Correspondance de Voltaire/1771/Lettre 8233
Mon cher lieutenant de la garde prétorienne[1], je viens de lire la meilleure pièce qu’on ait faite depuis bien longtemps, pour le fond, pour la conduite et pour le style. Je ne sais pas si elle réussit à Paris comme en province, mais je sais qu’elle est excellente, et que c’est ainsi qu’il faut écrire en prose. La pièce, à la vérité, est en six actes[2] ; mais ces six actes sont très-bien distribués, et chacun d’eux doit faire un très-bon effet. Il me paraît que l’auteur a deux choses nécessaires et rares, du génie et de l’esprit. Si, par hasard, vous le voyez à Versailles, je vous supplie de lui dire que j’admire son plan, et que je suis enchanté de son style. Cet ouvrage doit aller à l’immortalité.

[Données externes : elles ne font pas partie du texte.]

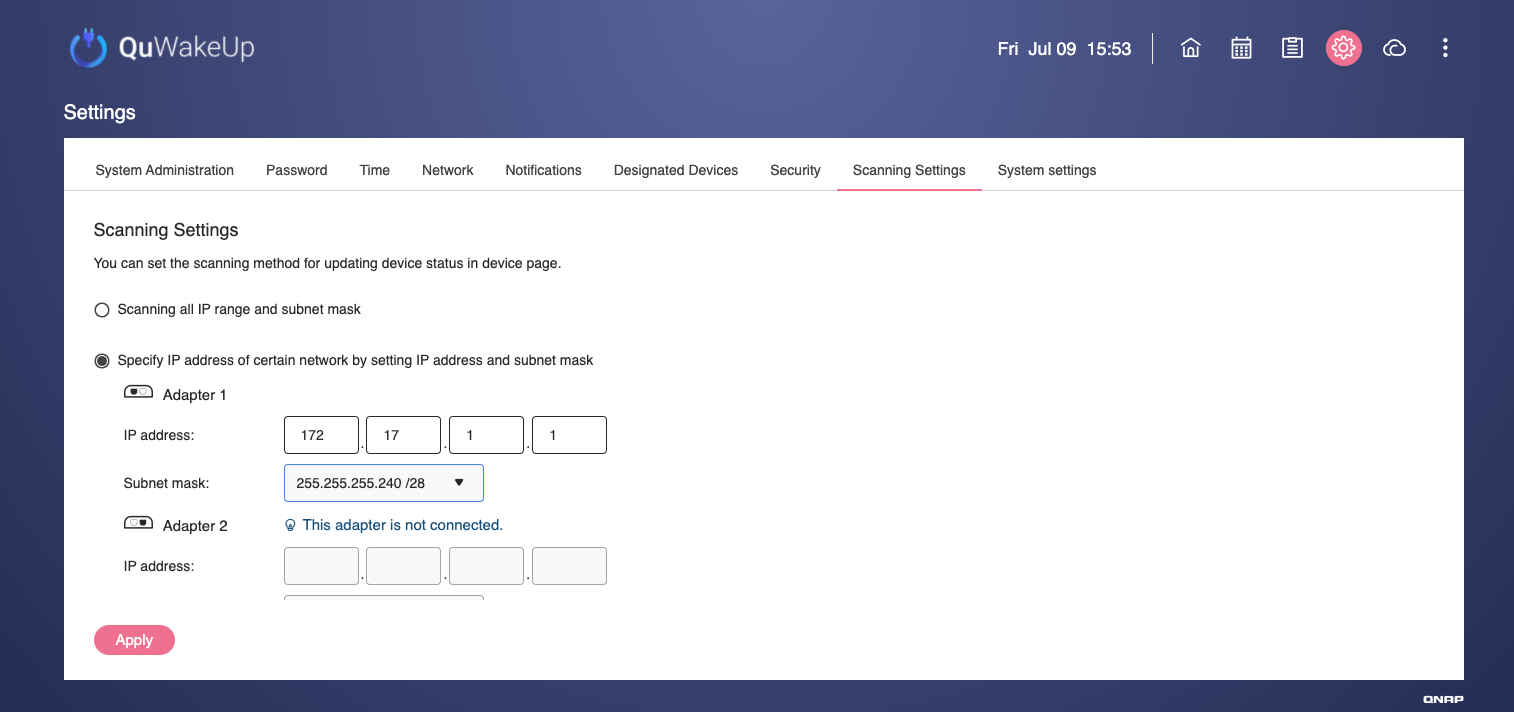Switch to the System Administration tab
Image resolution: width=1514 pixels, height=712 pixels.
click(x=165, y=170)
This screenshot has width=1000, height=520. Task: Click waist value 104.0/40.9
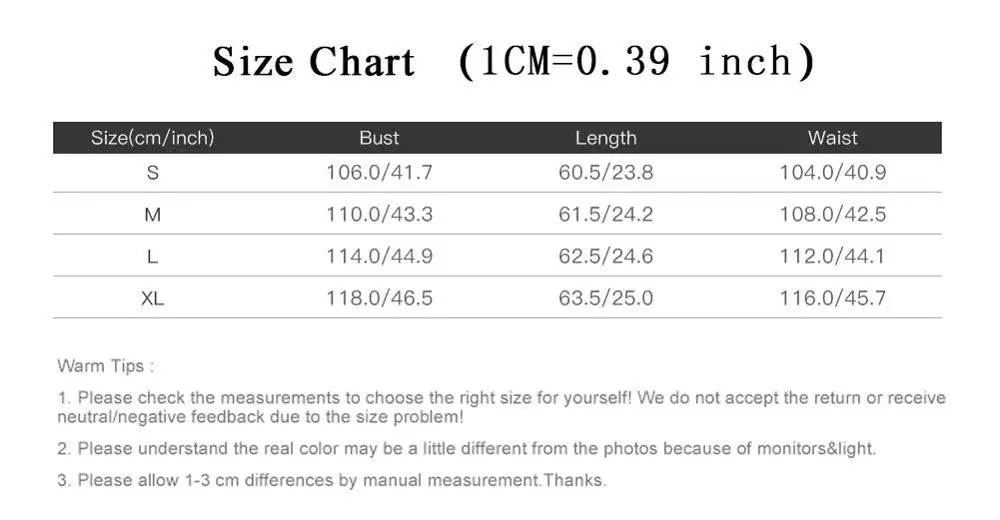click(833, 172)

Rien n’est si beau que la justice gratuite, rien n’est si consolant que de n’être pas obligé d’aller se ruiner à cent lieues de chez soi : c’est le plus grand service rendu à la nation.
Comment se porte Mme Dix-neuf ans ? ferez-vous un petit tour cette année dans le Vivarais ? aurons-nous le bonheur de vous posséder ?
Mme Denis vous fait mille compliments. Le pauvre vieux malade vous embrasse comme il peut, car il n’en peut plus.